Quite remarkably, an arrest for whoever was responsible for the bomb was never made – it is widely believed that, while both Greater Manchester Police and Special Branch investigations identified the prime suspect, he was never actually arrested because of fears it could derail ongoing peace negotiations in Northern Ireland.
Graham Stringer, who led the council between 1984 and 1996 and who is today MP for the city’s Blackley and Broughton constituency, told The Independent: “I am sure the security services know who did this and I think it got caught up in the peace process.

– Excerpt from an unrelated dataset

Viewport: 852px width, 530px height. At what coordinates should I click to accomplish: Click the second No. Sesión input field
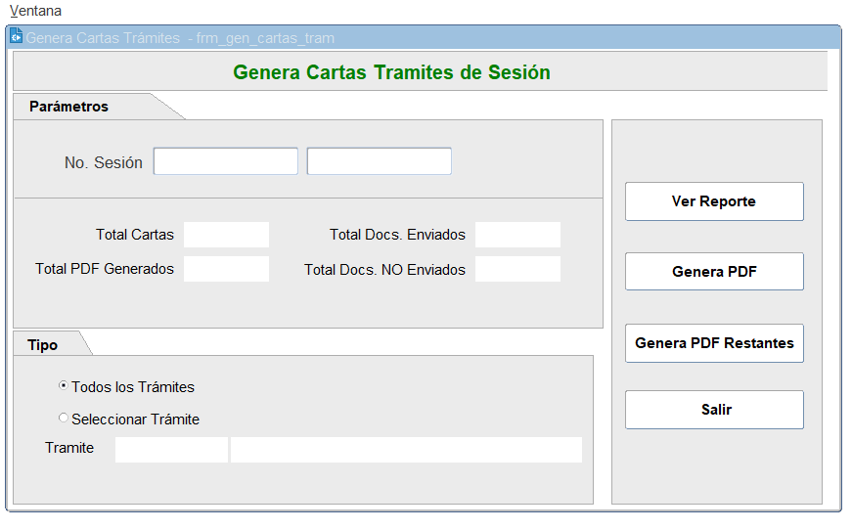[x=379, y=161]
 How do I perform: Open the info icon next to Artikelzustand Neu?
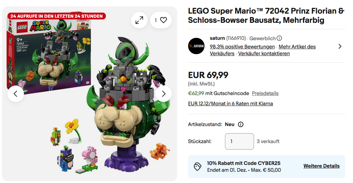(x=241, y=124)
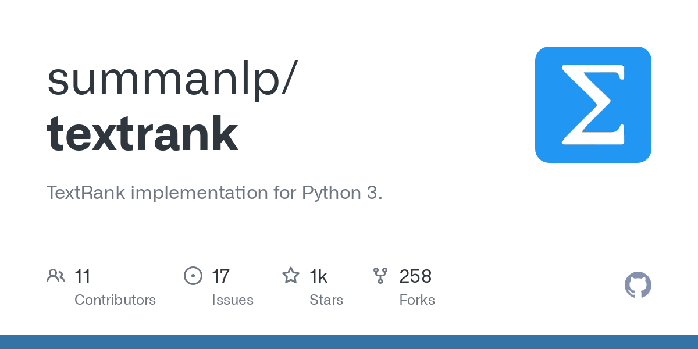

“It’s appalling. In a democratic society, for someone to blow up the centre of a major city and injure hundreds of people, and then get away with it? It is wrong.”
Stringer, who’s own mother was injured in the explosion, added: “Justice should be seen to be done. If bombers are going to be let off then we should at least know who is being let off and why and what the greater benefit of that is… I do think somebody should have been [prosecuted] even if they never got sent to jail.”
In a 2006 review, GMP said there was no longer any ‘realistic possibility’ of a prosecution.
Detective Chief Superintendent Tony Mole said: “The Manchester bomb affected many people which is why the case has remained open and has been kept under constant review. As the 20th anniversary of the incident approaches, it is now the right time for another assessment of the case in order to identify and explore any possible potential investigative opportunities.
“If new information comes to light it would be considered, and I would urge anyone with information relevant to the investigation to get in touch with police.”